• _Set exercise_
Write out the lines of these records as a numbered list, with blank lines omitted.

= = =

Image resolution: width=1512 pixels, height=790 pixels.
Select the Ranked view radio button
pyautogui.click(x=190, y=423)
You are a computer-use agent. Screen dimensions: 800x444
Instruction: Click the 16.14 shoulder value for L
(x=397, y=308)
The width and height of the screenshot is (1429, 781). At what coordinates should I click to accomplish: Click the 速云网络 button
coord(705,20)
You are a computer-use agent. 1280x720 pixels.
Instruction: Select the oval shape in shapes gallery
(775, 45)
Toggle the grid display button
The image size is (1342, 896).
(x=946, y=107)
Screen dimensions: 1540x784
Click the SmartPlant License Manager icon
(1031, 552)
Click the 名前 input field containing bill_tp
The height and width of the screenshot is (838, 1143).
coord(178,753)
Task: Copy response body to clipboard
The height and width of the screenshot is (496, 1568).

= = =

• _The result_
1. Image resolution: width=1512 pixels, height=790 pixels.
2. Select the Ranked view radio button
3. pyautogui.click(x=190, y=423)
4. You are a computer-use agent. Screen dimensions: 800x444
5. Instruction: Click the 16.14 shoulder value for L
6. (x=397, y=308)
7. The width and height of the screenshot is (1429, 781). At what coordinates should I click to accomplish: Click the 速云网络 button
8. coord(705,20)
9. You are a computer-use agent. 1280x720 pixels.
10. Instruction: Select the oval shape in shapes gallery
11. (775, 45)
12. Toggle the grid display button
13. The image size is (1342, 896).
14. (x=946, y=107)
15. Screen dimensions: 1540x784
16. Click the SmartPlant License Manager icon
17. (1031, 552)
18. Click the 名前 input field containing bill_tp
19. The height and width of the screenshot is (838, 1143).
20. coord(178,753)
21. Task: Copy response body to clipboard
22. The height and width of the screenshot is (496, 1568).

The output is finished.